Его вязали веревками, спешно, путаясь в узлах. Тело грузили в автомобиль, который никак не хотел заводиться, чихая и выбрасывая облака вонючего дыма. У пролета Большого Петровского моста его сбросили в полынью.

В ледяной воде Невы, под толщей черного льда, Григорий Ефимович открыл один глаз. Вода заполняла легкие, вытесняя остатки земного смрада. Он не тонул – он впитывался в эту реку, в этот город, в эту страну. Вверху, над кромкой льда, Империя уже начала свой медленный, бестолковый танец в сторону бездны, сопровождаемый хохотом юродивых и скрежетом ржавого железа.

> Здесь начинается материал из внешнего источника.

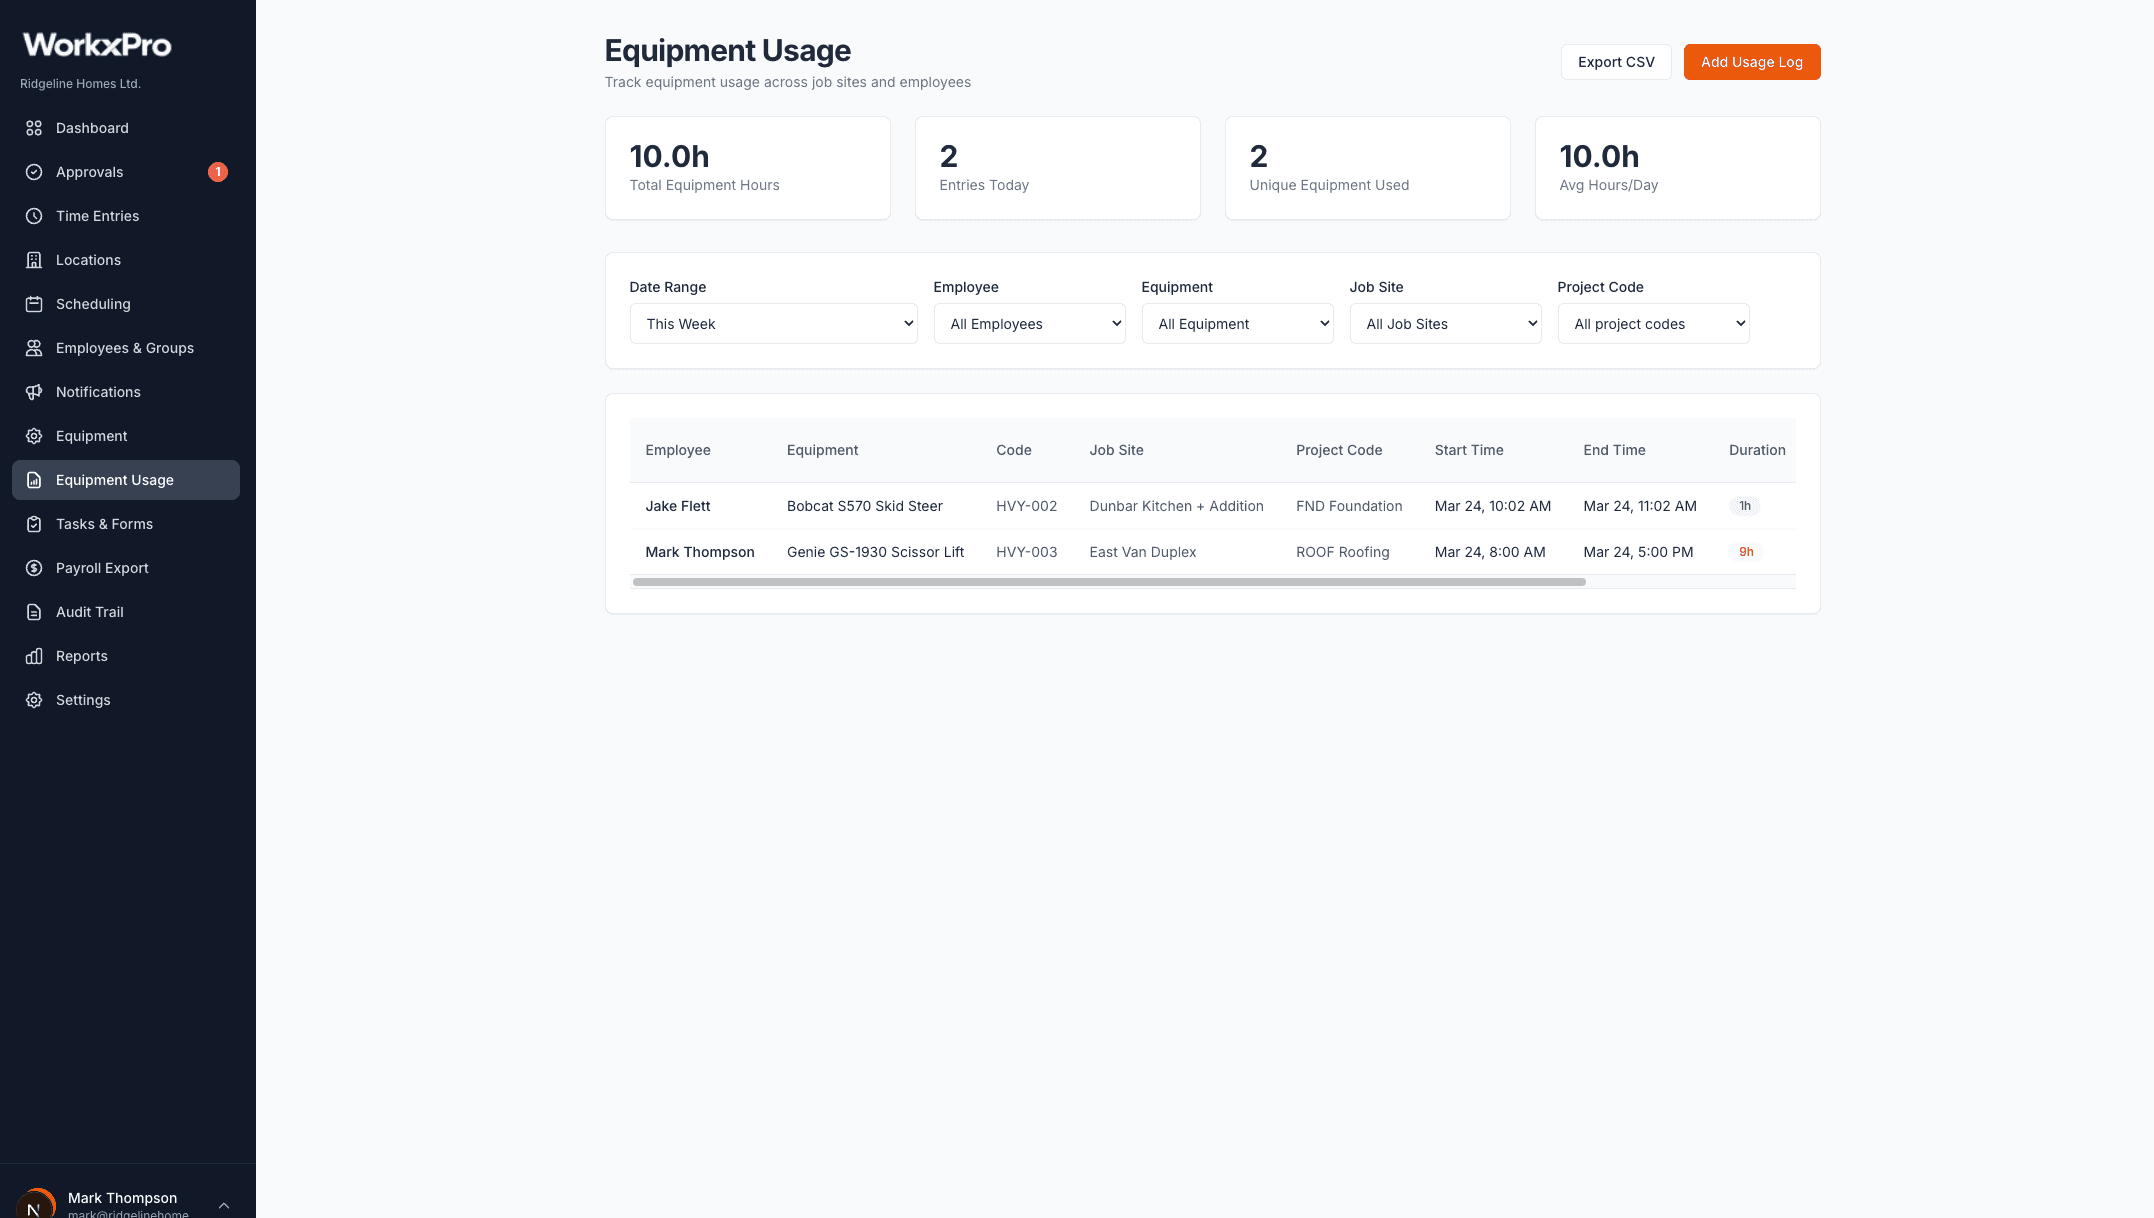The image size is (2154, 1218).
Task: Click the Notifications megaphone icon
Action: [33, 392]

Отречение Николая II от престола

15 марта (2 марта по ст. ст.) 1917 г.

В вагоне поезда под Псковом закончилась 300-летняя история династии Романовых. Запись в дневнике царя: «Кругом измена, и трусость, и обман!»

Стены вагона потели. По рыхлым обоям ползла серая склизкая сырость, смешиваясь с запахом пережаренного лука, дешевого табака и застоявшегося подрясника. В углу, за штабелем ящиков, кто-то невидимый натужно кашлял, выплевывая вместе с мокротой куски легких в медную плевательницу.